When I set up the Monitis account I licensed the ability to monitor the top responders from 21 locations worldwide every minute. At first I just published the graphical reports that Monitis had but they had a few problems:

  1. They did not perform very well (at the time).
  2. It was not laid out in such a way you could see all the data at once (also now fixed).
  3. It did not exclude issues associated with their monitoring sensors.
  4. It gave no context to the data that was being presented.

This is what took me to working with Eli to build the revocation report we have today, the internet now has a public view into approximately eleven months (and growing) of performance data for revocation repositories. Eli and I are also working on mining and quantizing the data so we can do something similar for responder uptime but this has taken longer than expected due to other priorities — we will finish it though.

So the question at this point is “was the effort worth it?” — I think so, both of us put a lot of time into this project but I believe it’s been a success for a few reasons:

  1. It allowed me to figure out how to improve our own revocation infrastructure; we now perform at about the same speed as gstatic.google.com for a similarly sized object which is what the bar should be.
  2. Both StartSSL and Entrust have now followed suit and made similar changes to their infrastructure improving their performance by about 3x (besting our performance by a few ms!).
  3. Symantec has improved their primary revocation repository performance by almost 40% and I understand more improvements are on the way.
  4. We are a closer to having data based argument we can present to browsers about why they can and should re-enable hardfail revocation checking by default.
  5. It gives customers visibility into the invisible performance hit associated with the decision of who you choose as your certificate provider.

What do you think? Do you find this valuable? Are there any other elements you think we should be tracking?

2 thoughts on “Why we built the Revocation Report

  1. Ryan Sleevi


    One thing to remember is that the Monitis report reflects the *ideal* conditions. The reality, as I’m sure you realize, is that client software often operates under far less than ideal conditions. Whether it being operating on dial-up in a country with a under-developed communications infrastructure, on a mobile network that is vastly oversold, or on client machines riddled with malware, LSPs, sub-optimal home routers, and any number of other issues, it’s a truly unfortunate story.

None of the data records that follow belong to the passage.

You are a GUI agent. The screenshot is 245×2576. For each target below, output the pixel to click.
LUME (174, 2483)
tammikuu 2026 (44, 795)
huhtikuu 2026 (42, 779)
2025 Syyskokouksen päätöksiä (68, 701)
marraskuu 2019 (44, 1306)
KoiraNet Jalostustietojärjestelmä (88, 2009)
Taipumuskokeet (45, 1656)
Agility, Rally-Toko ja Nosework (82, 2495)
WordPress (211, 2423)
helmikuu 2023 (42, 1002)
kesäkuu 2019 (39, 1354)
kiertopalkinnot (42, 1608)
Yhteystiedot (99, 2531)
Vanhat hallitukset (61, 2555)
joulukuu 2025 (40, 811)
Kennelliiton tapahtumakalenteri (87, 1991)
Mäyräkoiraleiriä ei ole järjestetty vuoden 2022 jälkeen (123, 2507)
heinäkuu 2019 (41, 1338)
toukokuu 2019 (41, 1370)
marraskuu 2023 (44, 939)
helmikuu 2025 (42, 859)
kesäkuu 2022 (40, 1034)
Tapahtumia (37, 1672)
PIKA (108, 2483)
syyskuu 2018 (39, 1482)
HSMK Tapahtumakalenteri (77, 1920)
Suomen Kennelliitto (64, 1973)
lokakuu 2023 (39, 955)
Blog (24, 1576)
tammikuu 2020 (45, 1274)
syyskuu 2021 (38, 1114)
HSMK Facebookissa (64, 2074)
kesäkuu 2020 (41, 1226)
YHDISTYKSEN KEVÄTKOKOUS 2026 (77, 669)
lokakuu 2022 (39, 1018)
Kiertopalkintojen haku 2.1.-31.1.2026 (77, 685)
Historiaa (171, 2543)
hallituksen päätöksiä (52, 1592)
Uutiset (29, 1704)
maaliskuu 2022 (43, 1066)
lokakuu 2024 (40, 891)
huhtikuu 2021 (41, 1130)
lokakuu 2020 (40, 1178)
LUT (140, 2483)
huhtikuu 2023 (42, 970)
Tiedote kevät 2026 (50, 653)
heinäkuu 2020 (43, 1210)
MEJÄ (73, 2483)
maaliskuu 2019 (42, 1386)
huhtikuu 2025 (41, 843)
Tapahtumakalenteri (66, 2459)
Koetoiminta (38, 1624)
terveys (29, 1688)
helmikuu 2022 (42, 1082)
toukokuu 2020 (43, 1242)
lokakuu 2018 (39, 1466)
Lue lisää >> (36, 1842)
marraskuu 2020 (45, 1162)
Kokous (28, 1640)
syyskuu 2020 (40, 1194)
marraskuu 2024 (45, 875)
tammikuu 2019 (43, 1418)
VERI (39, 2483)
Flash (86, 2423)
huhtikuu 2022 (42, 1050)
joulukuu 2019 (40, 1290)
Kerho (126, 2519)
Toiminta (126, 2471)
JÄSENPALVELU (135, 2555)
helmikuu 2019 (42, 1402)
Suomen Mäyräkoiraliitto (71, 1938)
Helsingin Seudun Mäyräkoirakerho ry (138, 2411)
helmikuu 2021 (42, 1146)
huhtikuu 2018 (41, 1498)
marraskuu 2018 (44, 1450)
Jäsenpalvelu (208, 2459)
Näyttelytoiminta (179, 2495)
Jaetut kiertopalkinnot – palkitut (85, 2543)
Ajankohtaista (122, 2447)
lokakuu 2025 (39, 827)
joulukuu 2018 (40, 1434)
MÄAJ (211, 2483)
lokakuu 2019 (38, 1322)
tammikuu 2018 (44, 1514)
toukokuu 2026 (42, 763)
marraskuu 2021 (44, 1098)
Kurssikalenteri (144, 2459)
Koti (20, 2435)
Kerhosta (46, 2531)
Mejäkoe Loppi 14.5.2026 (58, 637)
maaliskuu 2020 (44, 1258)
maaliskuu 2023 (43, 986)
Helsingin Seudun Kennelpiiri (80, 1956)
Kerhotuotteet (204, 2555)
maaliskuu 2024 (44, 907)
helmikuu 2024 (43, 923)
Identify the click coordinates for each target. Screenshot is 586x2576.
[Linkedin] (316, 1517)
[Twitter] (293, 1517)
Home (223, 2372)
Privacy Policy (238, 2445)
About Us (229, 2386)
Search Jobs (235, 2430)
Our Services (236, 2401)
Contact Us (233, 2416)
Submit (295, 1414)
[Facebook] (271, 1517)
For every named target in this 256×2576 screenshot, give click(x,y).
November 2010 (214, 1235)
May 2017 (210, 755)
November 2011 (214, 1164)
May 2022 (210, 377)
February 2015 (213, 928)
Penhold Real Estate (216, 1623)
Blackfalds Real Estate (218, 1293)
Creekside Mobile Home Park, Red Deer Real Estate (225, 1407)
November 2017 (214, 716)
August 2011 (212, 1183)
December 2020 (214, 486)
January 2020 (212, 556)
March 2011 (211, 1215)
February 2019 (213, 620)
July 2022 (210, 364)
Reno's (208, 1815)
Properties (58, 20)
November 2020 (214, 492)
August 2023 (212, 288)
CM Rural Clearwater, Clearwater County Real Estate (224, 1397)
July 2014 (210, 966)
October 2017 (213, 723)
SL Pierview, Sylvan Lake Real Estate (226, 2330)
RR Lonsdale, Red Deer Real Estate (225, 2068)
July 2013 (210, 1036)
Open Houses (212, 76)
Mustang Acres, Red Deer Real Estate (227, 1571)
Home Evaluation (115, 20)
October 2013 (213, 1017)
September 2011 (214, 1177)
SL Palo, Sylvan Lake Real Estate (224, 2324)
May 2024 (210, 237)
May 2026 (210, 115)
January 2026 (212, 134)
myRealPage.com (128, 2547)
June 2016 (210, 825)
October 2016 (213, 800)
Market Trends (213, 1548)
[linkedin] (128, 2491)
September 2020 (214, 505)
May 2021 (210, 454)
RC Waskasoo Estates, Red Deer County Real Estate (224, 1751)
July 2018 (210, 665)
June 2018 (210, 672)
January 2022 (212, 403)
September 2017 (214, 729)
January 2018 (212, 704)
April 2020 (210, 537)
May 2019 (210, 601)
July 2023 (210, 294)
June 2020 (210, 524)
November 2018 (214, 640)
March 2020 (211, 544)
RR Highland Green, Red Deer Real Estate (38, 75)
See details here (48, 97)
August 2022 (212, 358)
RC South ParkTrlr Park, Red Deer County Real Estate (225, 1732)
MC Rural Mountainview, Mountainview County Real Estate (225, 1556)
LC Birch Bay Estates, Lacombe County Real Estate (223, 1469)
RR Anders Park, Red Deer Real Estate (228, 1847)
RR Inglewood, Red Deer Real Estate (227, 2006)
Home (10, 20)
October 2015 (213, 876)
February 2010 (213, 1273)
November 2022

    Yes, the argument exists that these are the same issues that the sites’ the user is trying to access must go through, but when we talk about revocation – especially in the multi-hosted, inter-domain world the Web is today – do we really want to see a 2X+ degradation for the mobile web or developing world? Or should we be looking for solutions that work better in the real world networks that users operate in?

  2. rmhrisk Post author

    Of course it doesn’t represent what browsers actually see, this is particularly problematic in the mobile world (where as a result no checking is done for the most part) where latency is so bad; the problem is only browsers have this data and they can’t or wont share it.

    As for this representing the whole picture — I agree there are a number of other factors such as average OCSP response (around 1400 bytes which is too high), average CRL size (which in many cases would qualify as ridiculously huge, up-time, chain complexity and of course network complexity.

    I have data on most of this and intend to publish dashboards on each, they just take time do do — next up will be uptime after that probably revocation message sizes and so on.

    Will it be enough in the end you and the other browsers get to decide, but publishing data is the best thing I can do to get CAs to change their practices and to try to get the browsers back to secure defaults.

    In the end though Chrome really did the only thing they could re CRLsets given the operational practices of most CAs on this stuff — it just doesn’t work completely and is chrome specific so improvements are needed and working with the CAs to operate scalable performant infrastructures seems like a fine place to start.